Junge Union fordert Renten-Deckelung für mehr Generationengerechtigkeit
Bert HenschelJunge Union fordert Renten-Deckelung für mehr Generationengerechtigkeit
Johannes Winkel, Vorsitzender der Jungen Union (CDU), hat die Regierung aufgefordert, die geplante Rentenanpassung zu reduzieren. Sein Vorschlag sieht vor, die Erhöhung auf 3 Prozent zu begrenzen – ein Wert, der dennoch über der Inflationsrate läge. Der Vorstoß ist Teil einer breiteren Initiative, um Haushaltskürzungen gerechter auf alle Altersgruppen zu verteilen.

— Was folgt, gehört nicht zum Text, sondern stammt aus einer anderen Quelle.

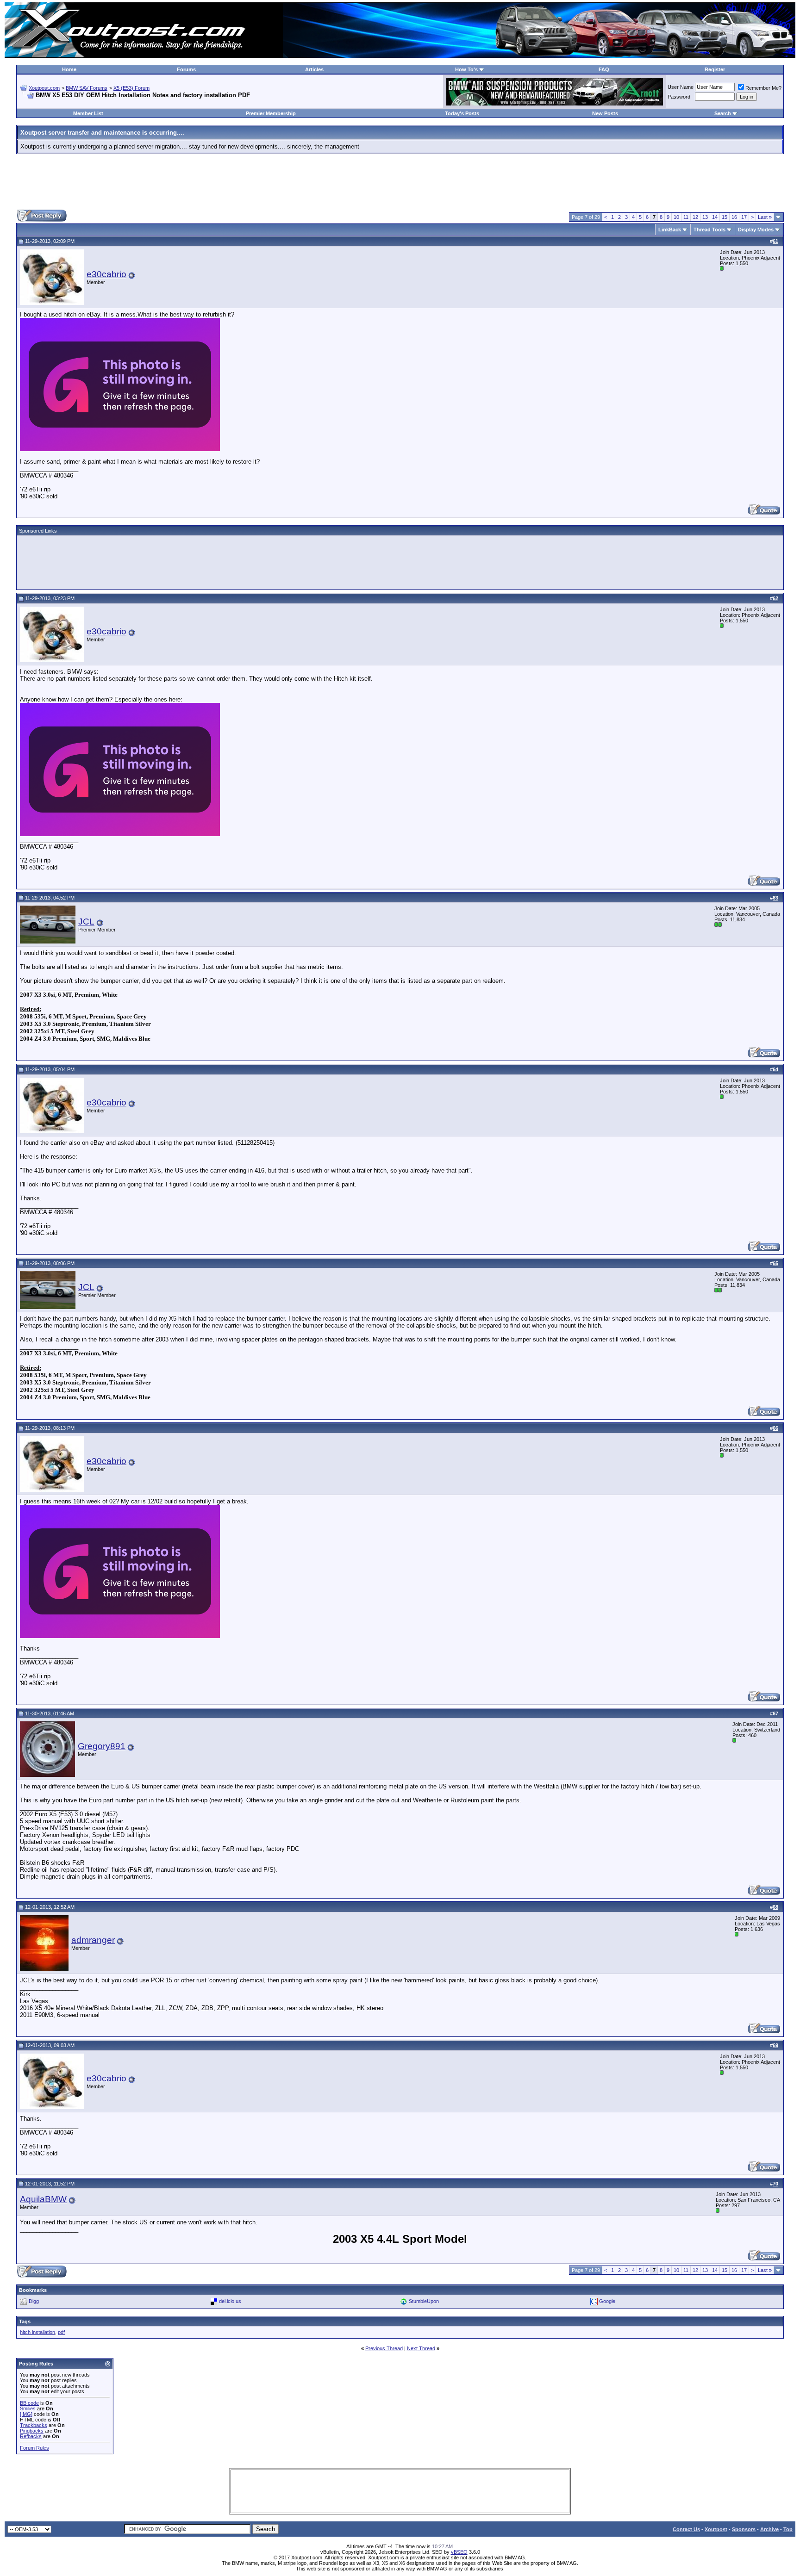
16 (734, 217)
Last (765, 217)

In einem Interview mit der Bild am Sonntag äußerte Winkel seine Kritik an den jüngsten Plänen, die geplante Erhöhung der BAföG-Förderung zu streichen und die Elterngeldzahlungen zu kürzen. Sein zentrales Argument ist die Frage der Generationengerechtigkeit: Einsparungen dürften nicht einseitig zu Lasten der Jüngeren gehen. Stattdessen plädiert er dafür, finanzielle Anpassungen als gemeinsame Aufgabe aller Altersgruppen zu verstehen.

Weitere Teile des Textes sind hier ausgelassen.